Le Dak’Art 2018, qui s’est déroulé du 3 mai au 2 juin, dans la capitale sénégalaise, a généré « une valeur économique de 2,28 milliards de francs CFA », indique le rapport, précisant que ce chiffre représente la valeur des « biens exposés sur 308 sites d’exposition ».

Quelque 7.000 visiteurs et environ 1.000 exposants ont pris part à l’évènement, dont la « dépense totale » est évaluée à 875 millions de francs CFA, selon l’ANSD et le comité d’orientation.

Ces deux entités affirment que « 175 emplois ont été créés » lors de la biennale.

Ces chiffres font dire à Abdou Latif Coulibaly, lors de la présentation du rapport, que « du point de vue quantitatif, et même (…) sur le plan qualitatif, nous pouvons affirmer que la biennale 2018 a été réussie ».

« C’est un travail remarquable, qui s’est traduit par des résultats extrêmement prometteurs pour notre pays, du point de vue de l’approche économique de la biennale », a-t-il ajouté.

Selon M. Coulibaly, c’est la première fois qu’un bilan économique du Dak’Art est établi, ce qui permettra de mieux préparer les prochaines éditions de l’évènement.

« La biennale est une activité culturelle d’une dimension exceptionnelle, qui permet d’exposer l’art contemporain africain, de le faire connaître et de susciter de nouvelles vocations au Sénégal, chez les acheteurs et les vendeurs d’œuvres d’art », a-t-il souligné.

« La 13e édition a été une très grande opportunité pour le Sénégal, pour l’art contemporain africain. Nous avons eu beaucoup d’innovations, du point de vue artistique (…) et concernant l’implication des jeunes », s’est réjoui, pour sa part, le président du comité d’orientation de la 13e édition du Dak’Art, Baïdy Agne.

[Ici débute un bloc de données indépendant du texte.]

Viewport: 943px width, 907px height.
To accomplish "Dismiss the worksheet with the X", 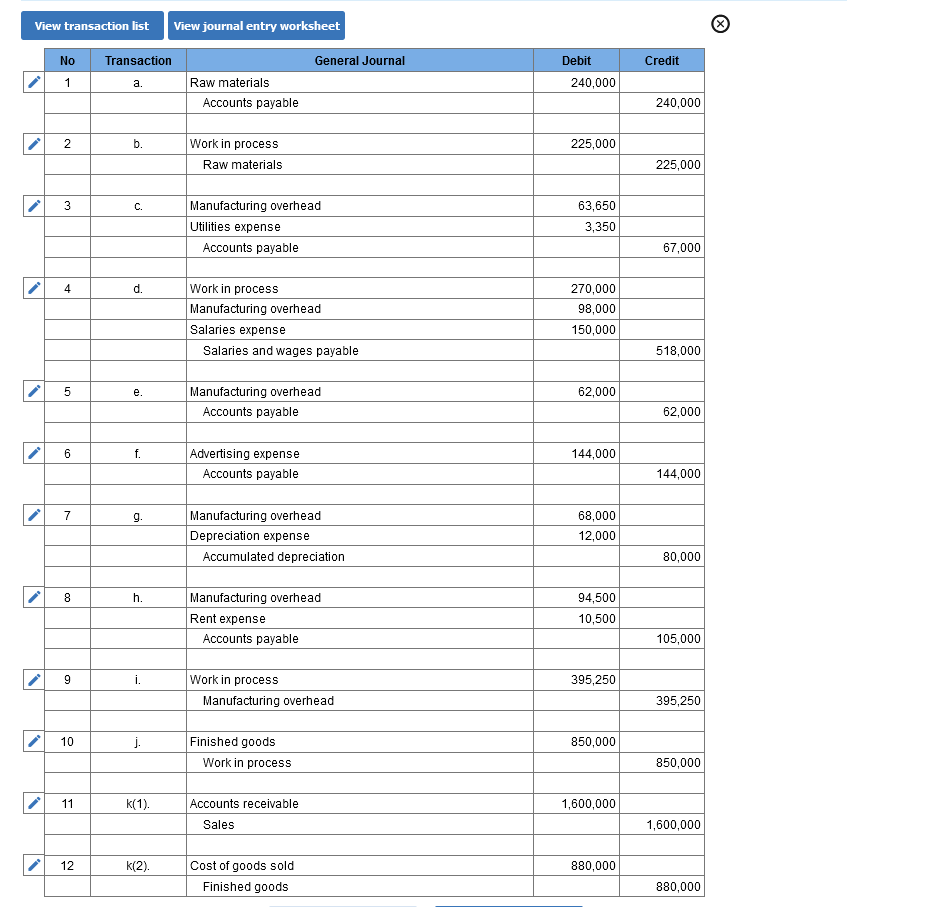I will 721,24.
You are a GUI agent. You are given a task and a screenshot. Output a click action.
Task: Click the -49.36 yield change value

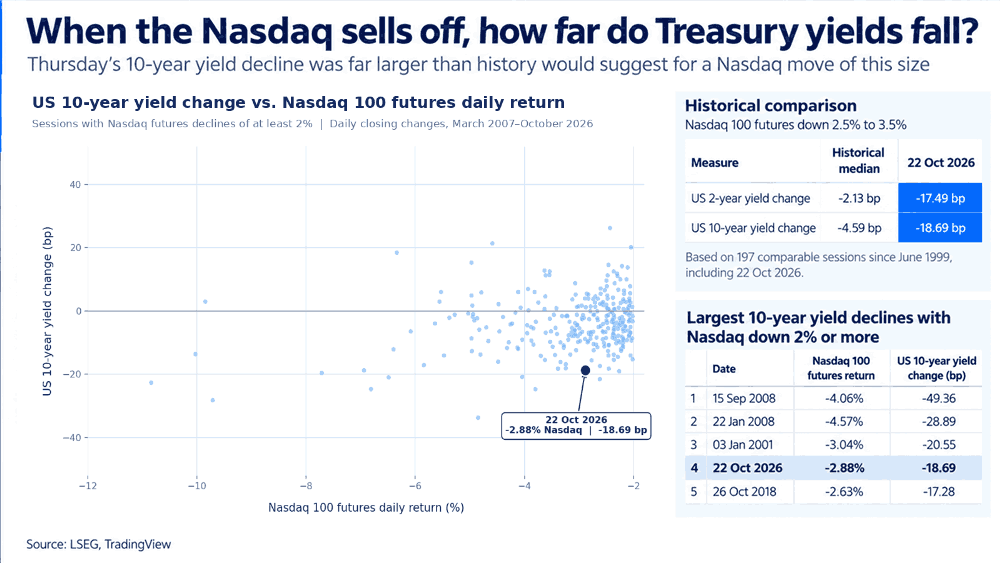pos(938,398)
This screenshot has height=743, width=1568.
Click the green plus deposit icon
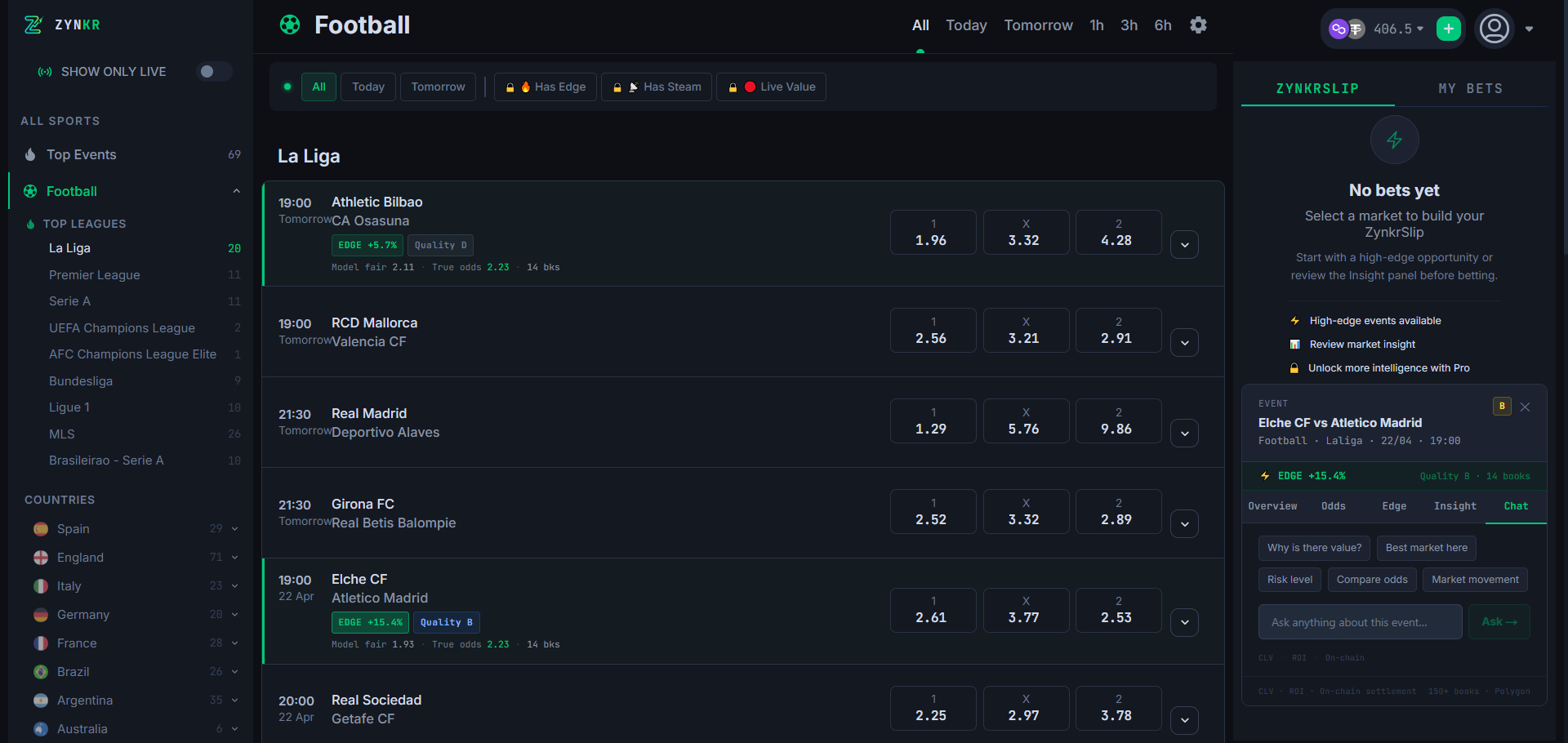[1449, 28]
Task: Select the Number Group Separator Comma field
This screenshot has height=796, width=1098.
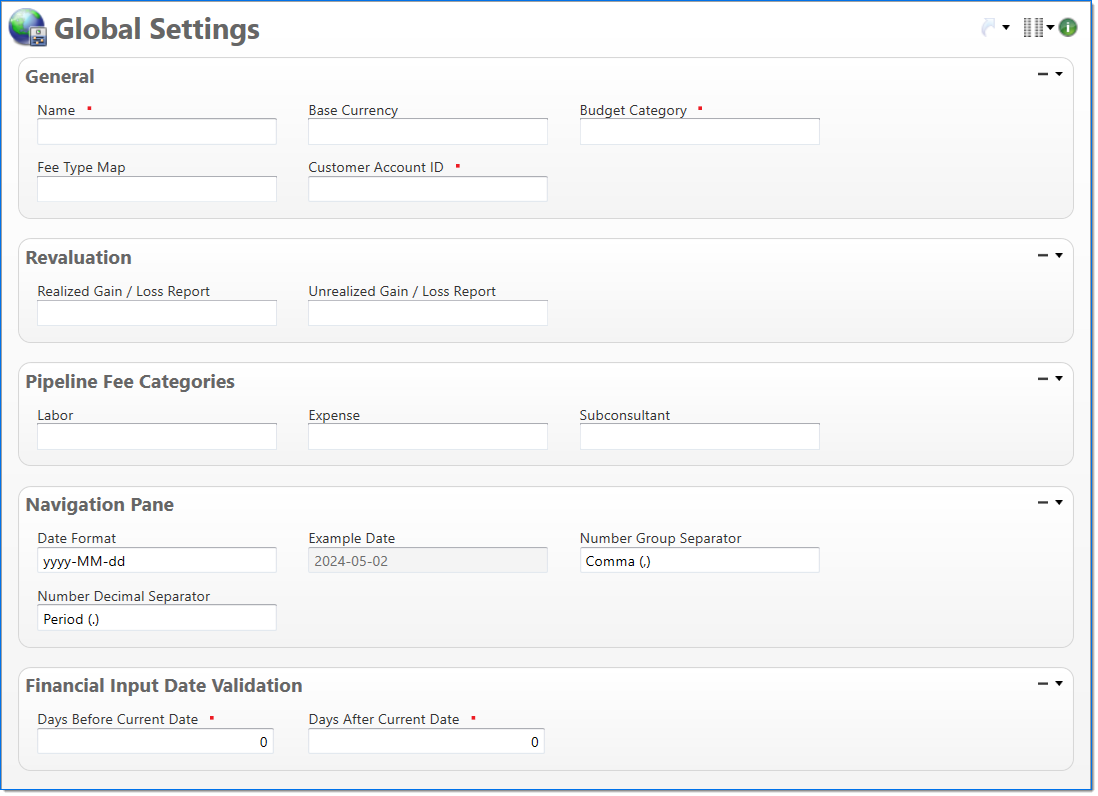Action: [x=699, y=561]

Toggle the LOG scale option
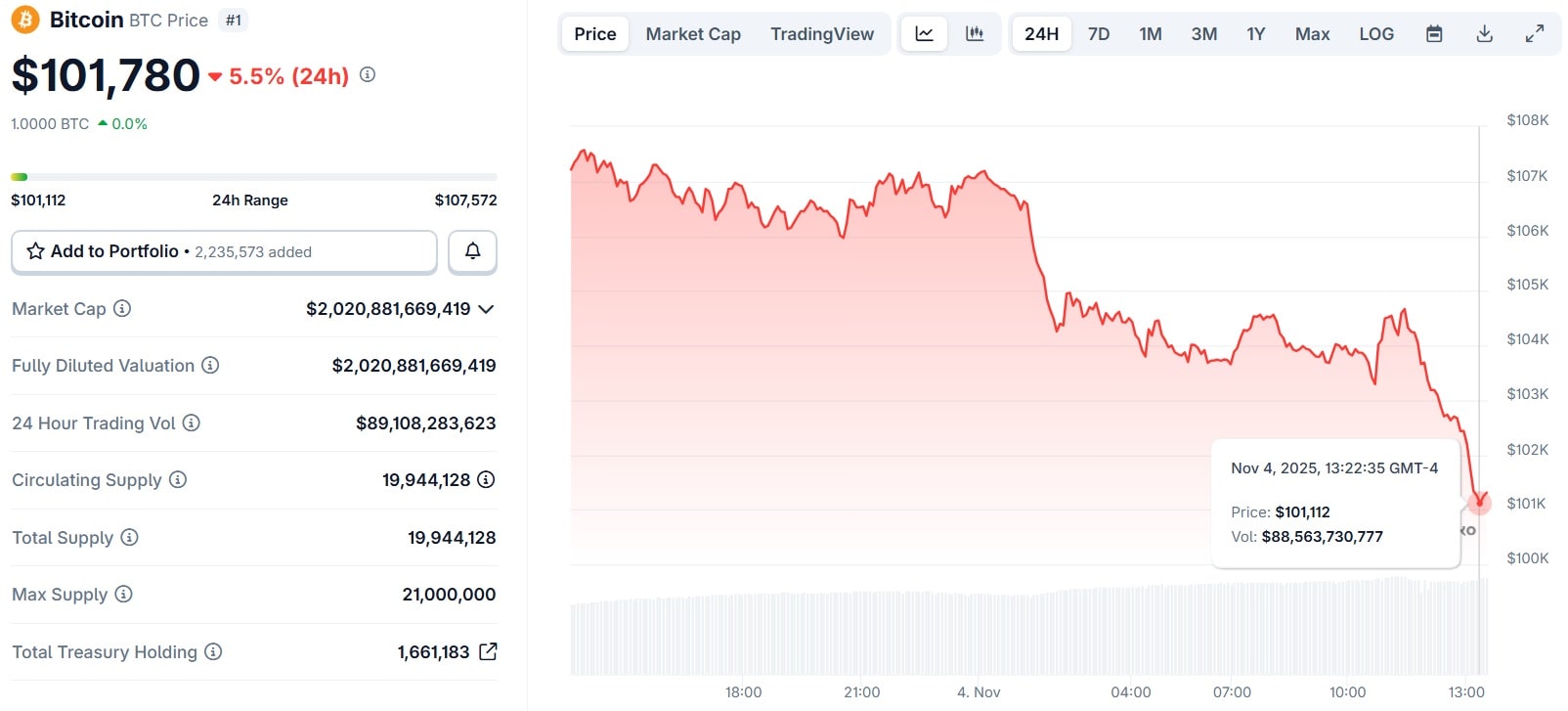tap(1376, 34)
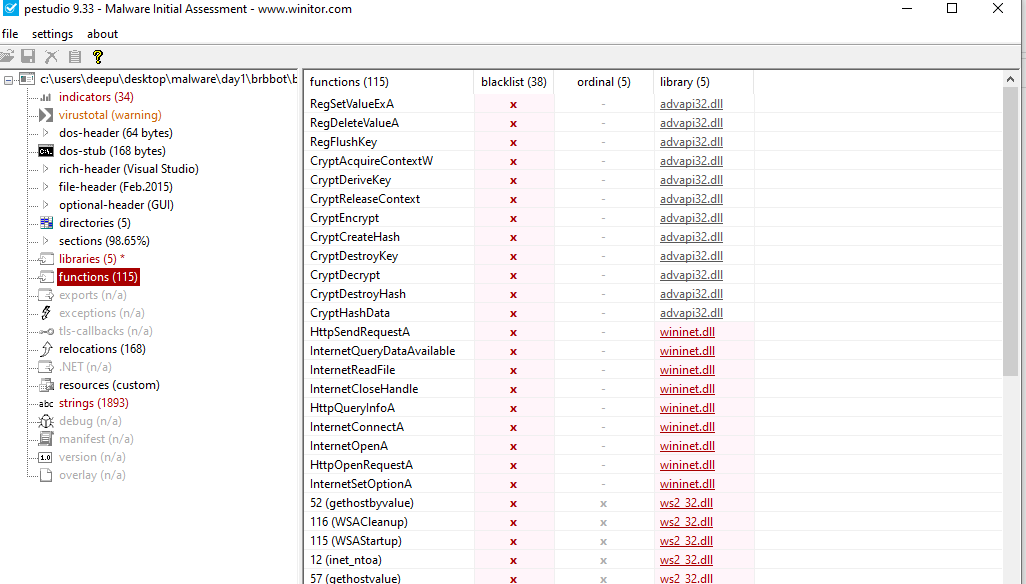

« La biennale a été très rentable pour le pays. Il y a eu un retour sur investissement de l’argent public qui a été mise à la disposition de l’édition 2018. C’est un bilan très positif », a déclaré M. Agne, par ailleurs président du Conseil national du patronat, l’une des principales organisations patronales sénégalaises.

« La biennale de Dakar est soutenue à hauteur de 75 % par l’État du Sénégal. Pour cette nouvelle édition (celle de 2018), le chef de l’État (…) a porté le concours du gouvernement à 500 millions de francs CFA », explique le site Internet dédié à l’évènement culturel.

Après le thème « La cité dans le jour bleu », qui a fait référence à un poème de Léopold Sédar Senghor (1906-2001), celui de la Biennale 2018 porte le sceau d’un autre père de la négritude, Aimé Césaire, à qui est empruntée l’expression « L’Heure rouge », thème de la 13e édition du Dak’Art.

Extraite de sa pièce « Et les chiens se taisaient’’, « l’Heure rouge » parle d’émancipation, de liberté et de responsabilité, explique le même site.